* **PAGE EXCERPT**:
Start of Block

What is Cannabis? Demystifying Hemp & Marijuana Once & For All
This may sound like a straightforward question. But when you get into it a little bit — you start to see that simplicity fray at the edges.
Why’s this? Because the terms cannabis, hemp, and marijuana are sometimes used differently by different people in different contexts, and not always accurately.
We’re here to lay it out for you so you know the proper definitions and usage for these terms. We’ll be sure to give you context to make it extra crystal clear. Just note that our focus in this post is primarily on the botanical and biological aspects of cannabis rather than regulatory or cultural differences.
California's first Cannabis Czar, Lori Ajax reflects on cannabis as a "Magical Plant," (at the first ever cannabis film festival in Palm Springs) shortly after being appointed head of the regulatory agency in 2016. She has since stepped down after launching the first five years at the helm of the California Bureau of Cannabis Control.
What is Cannabis?
There are literally hundreds of varieties of cannabis.(1) Cannabis is a member of the Cannabaceae family of plants, which includes more than 170 species. The three you’ll probably hear about most are Cannabis sativa, Cannabis indica, and Cannabis ruderalis.

End of Block

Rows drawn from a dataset

Start of Block

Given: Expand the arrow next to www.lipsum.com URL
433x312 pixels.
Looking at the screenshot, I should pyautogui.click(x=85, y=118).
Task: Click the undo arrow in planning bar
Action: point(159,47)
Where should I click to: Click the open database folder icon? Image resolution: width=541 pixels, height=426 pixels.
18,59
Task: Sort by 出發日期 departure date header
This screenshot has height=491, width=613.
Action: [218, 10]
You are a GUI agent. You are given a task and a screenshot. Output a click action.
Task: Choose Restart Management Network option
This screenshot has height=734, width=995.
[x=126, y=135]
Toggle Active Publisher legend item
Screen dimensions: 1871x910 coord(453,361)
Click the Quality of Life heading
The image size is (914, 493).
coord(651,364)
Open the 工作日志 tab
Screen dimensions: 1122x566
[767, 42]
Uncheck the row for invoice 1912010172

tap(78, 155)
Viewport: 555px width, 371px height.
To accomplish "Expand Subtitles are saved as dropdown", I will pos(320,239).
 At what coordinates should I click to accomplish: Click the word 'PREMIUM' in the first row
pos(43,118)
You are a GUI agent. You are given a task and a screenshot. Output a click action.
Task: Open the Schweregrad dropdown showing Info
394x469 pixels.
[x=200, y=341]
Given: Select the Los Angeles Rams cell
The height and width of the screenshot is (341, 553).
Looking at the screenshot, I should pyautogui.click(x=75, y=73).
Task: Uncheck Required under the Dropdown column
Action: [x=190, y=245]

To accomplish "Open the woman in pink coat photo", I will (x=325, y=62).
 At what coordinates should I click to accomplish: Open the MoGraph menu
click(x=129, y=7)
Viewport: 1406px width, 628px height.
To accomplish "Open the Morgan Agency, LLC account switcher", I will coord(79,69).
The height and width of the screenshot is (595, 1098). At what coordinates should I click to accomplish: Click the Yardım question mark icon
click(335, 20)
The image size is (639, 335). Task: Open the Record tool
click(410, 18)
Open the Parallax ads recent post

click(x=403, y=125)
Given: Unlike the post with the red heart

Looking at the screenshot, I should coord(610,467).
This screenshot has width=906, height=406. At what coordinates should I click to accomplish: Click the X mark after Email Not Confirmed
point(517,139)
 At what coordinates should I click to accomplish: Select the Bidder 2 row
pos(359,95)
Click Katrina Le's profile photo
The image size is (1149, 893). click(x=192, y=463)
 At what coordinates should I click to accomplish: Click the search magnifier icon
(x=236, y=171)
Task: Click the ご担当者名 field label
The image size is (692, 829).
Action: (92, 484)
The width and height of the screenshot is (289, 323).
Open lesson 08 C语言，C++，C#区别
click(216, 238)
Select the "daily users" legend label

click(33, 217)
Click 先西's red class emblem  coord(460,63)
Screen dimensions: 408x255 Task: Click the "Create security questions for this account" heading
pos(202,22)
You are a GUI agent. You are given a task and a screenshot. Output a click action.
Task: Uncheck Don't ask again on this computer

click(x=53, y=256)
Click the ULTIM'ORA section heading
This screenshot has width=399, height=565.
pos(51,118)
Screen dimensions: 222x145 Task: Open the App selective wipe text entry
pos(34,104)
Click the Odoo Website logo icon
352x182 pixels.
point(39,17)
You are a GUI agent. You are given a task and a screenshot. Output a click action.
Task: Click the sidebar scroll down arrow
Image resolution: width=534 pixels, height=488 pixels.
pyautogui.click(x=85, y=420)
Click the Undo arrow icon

End of Block

* **ACTION ITEM**: From the cannabis page excerpt, copy the passage starting at "Why’s this? Because" and ending at "not always accurately.". The rows are not needed for these tasks.

* **TASK SOLUTION**:
Why’s this? Because the terms cannabis, hemp, and marijuana are sometimes used differently by different people in different contexts, and not always accurately.